Start of Block
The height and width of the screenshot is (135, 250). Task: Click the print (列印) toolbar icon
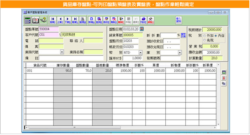coord(143,20)
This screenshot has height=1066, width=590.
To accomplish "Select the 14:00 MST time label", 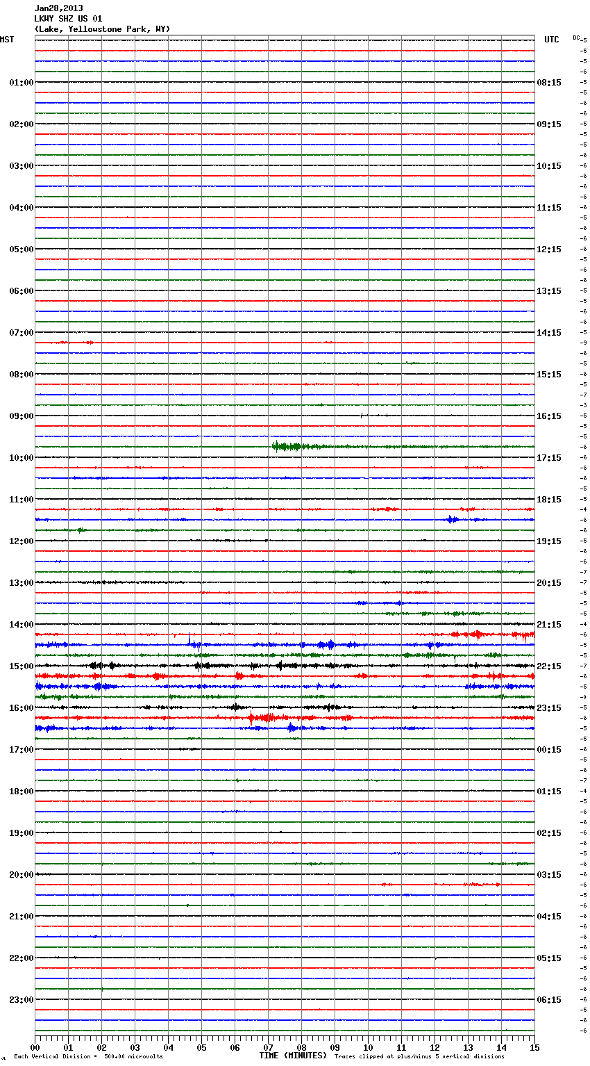I will point(21,625).
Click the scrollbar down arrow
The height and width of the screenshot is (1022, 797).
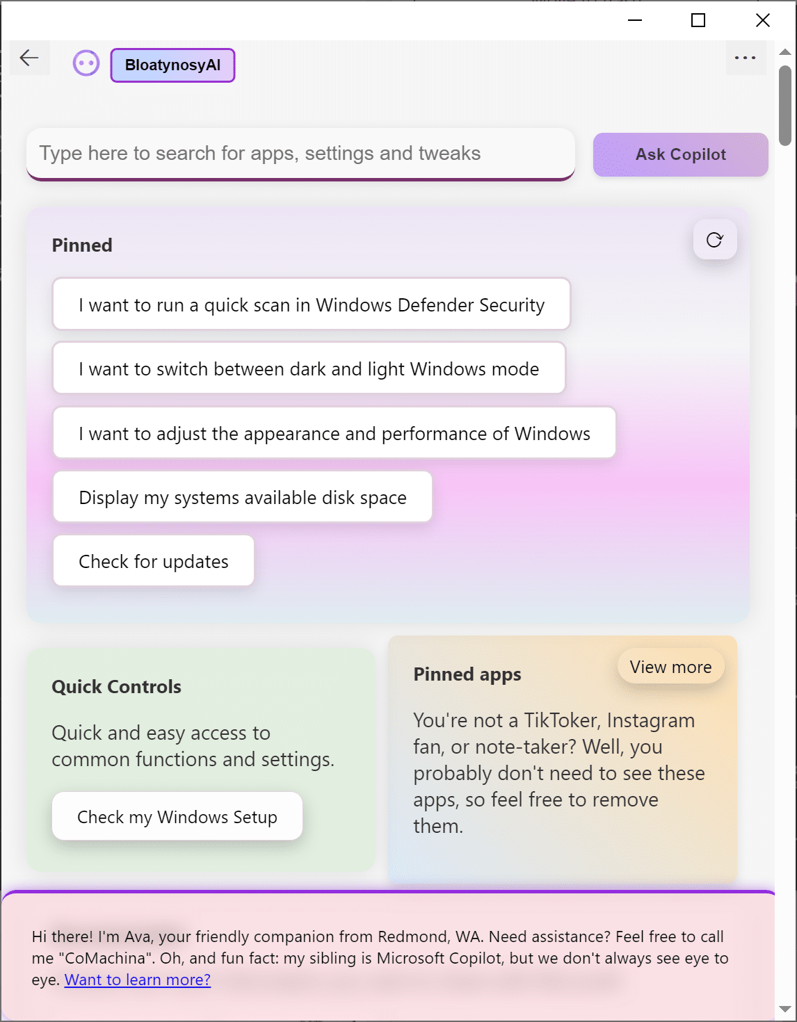click(x=785, y=1009)
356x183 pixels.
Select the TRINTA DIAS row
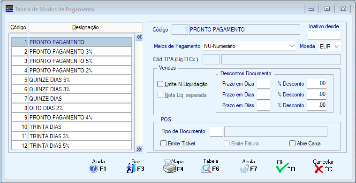point(71,127)
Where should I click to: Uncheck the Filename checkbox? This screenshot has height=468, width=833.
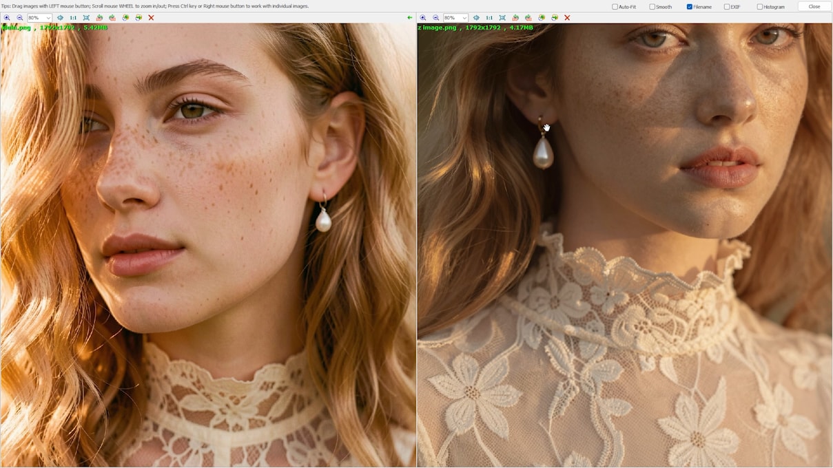(690, 7)
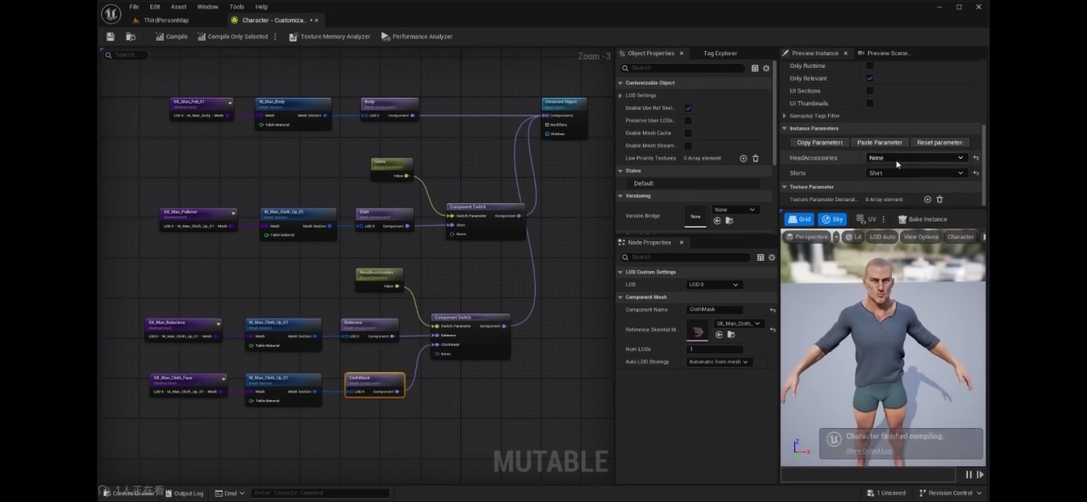
Task: Open the Tools menu
Action: pos(237,7)
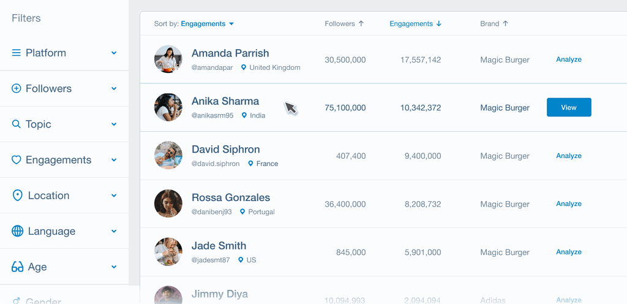Click Analyze link for Amanda Parrish
This screenshot has width=627, height=304.
pyautogui.click(x=569, y=59)
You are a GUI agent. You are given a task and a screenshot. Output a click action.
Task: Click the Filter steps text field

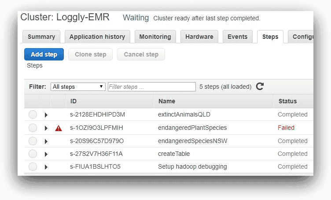[151, 87]
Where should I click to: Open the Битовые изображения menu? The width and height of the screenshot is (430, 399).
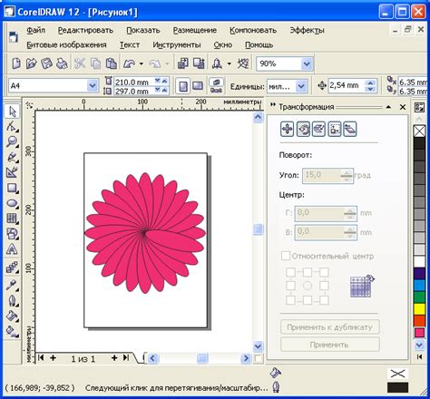tap(66, 44)
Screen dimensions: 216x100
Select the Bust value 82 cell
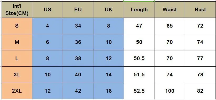[x=200, y=91]
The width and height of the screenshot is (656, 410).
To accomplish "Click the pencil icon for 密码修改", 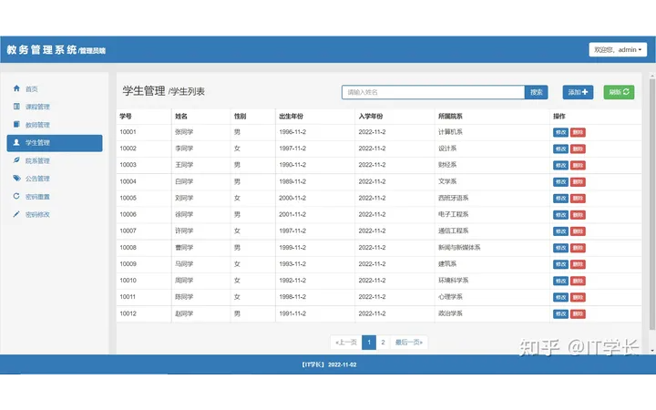I will tap(16, 214).
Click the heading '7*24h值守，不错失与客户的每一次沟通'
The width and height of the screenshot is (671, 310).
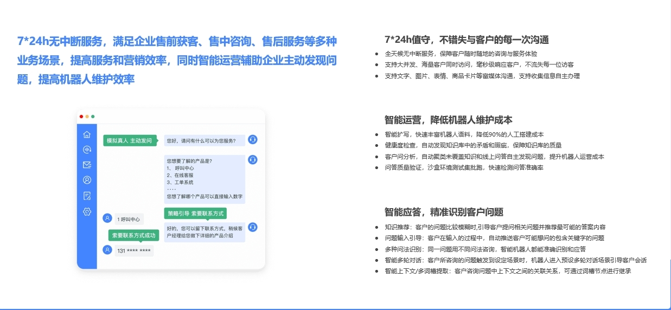coord(466,40)
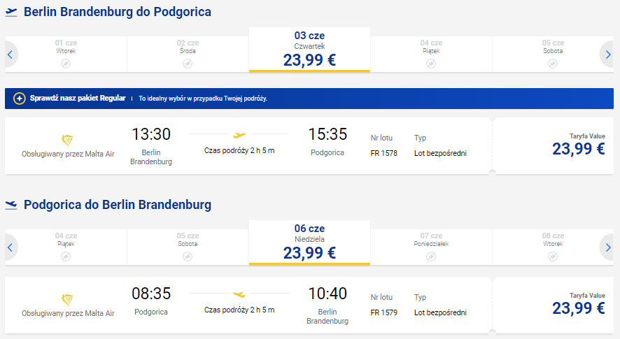
Task: Choose Taryfa Value 23,99 € for FR 1578
Action: coord(579,145)
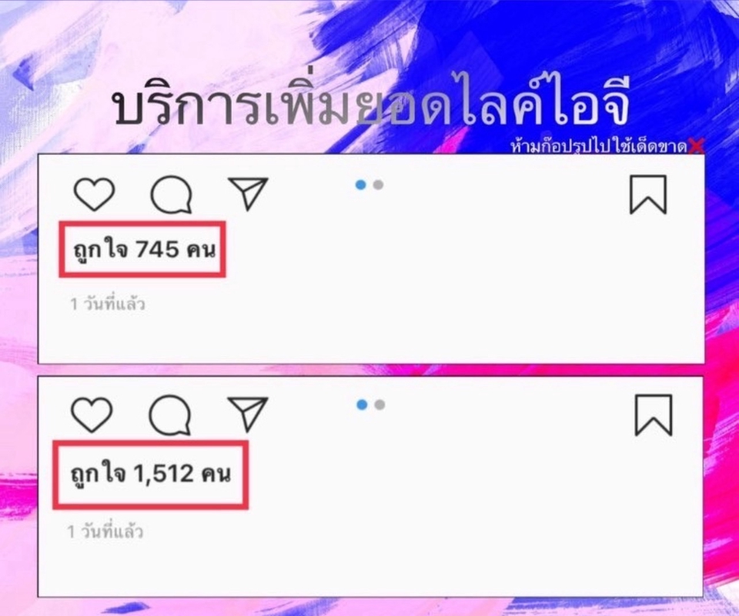This screenshot has width=739, height=616.
Task: Open bottom post's comment bubble icon
Action: (x=170, y=415)
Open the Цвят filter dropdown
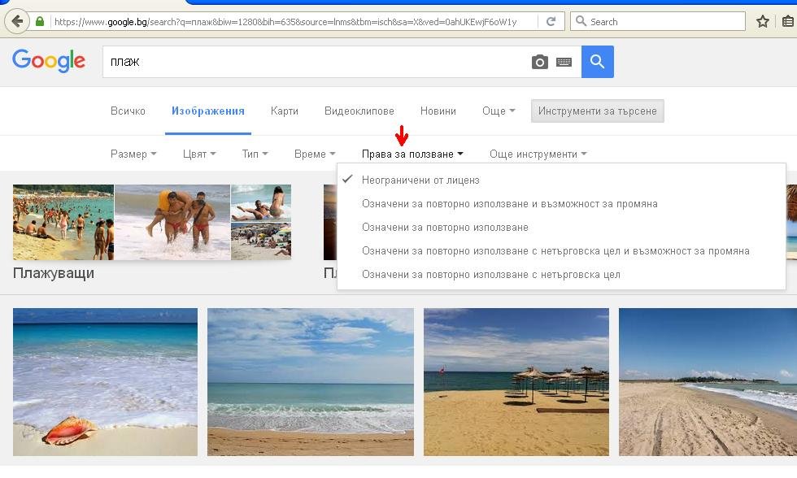This screenshot has height=478, width=797. [x=199, y=154]
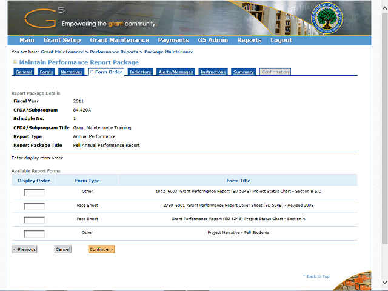Switch to the Narratives tab
The width and height of the screenshot is (388, 291).
pos(72,72)
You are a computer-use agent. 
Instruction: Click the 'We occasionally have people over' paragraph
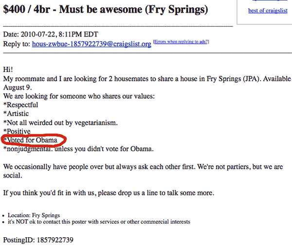pyautogui.click(x=143, y=171)
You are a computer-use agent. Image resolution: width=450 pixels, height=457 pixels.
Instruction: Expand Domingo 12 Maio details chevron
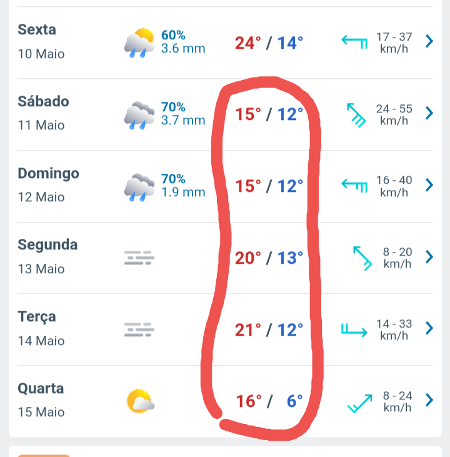429,185
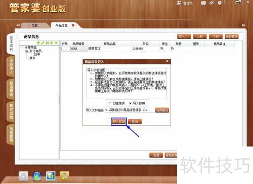The image size is (253, 184).
Task: Close the 商品信息导入 dialog
Action: 167,61
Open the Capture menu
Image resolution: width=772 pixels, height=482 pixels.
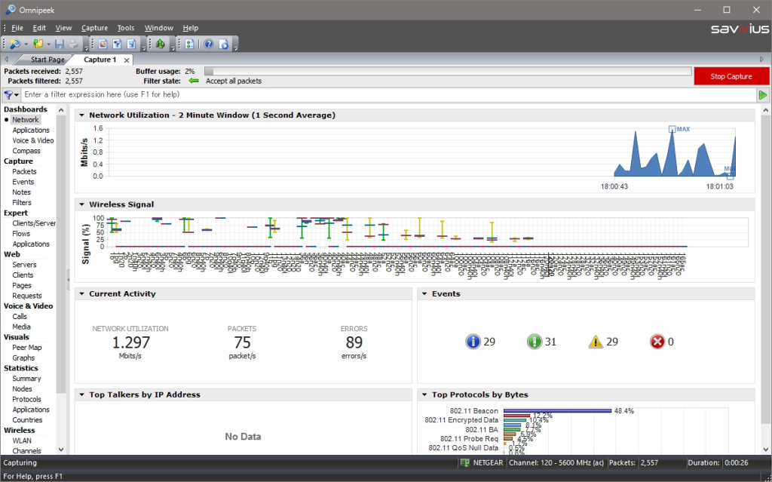(94, 28)
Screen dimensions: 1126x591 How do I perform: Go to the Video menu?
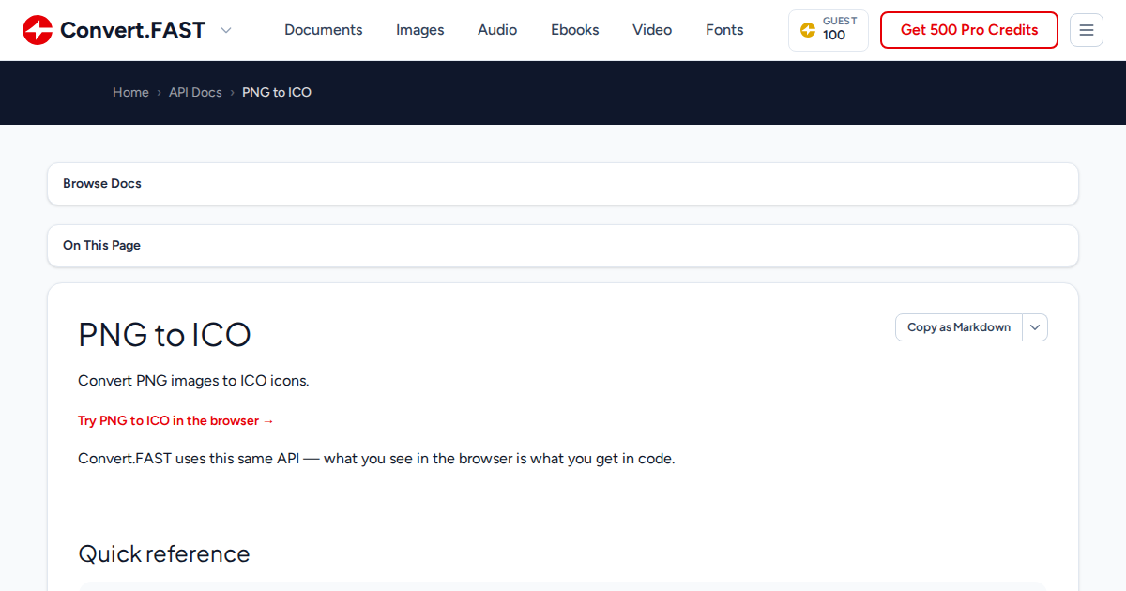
End of Block
-- What this task involves --
Please go over the data above and tally every line holding "agent"; reply only with the count.

-- Exercise solution --
3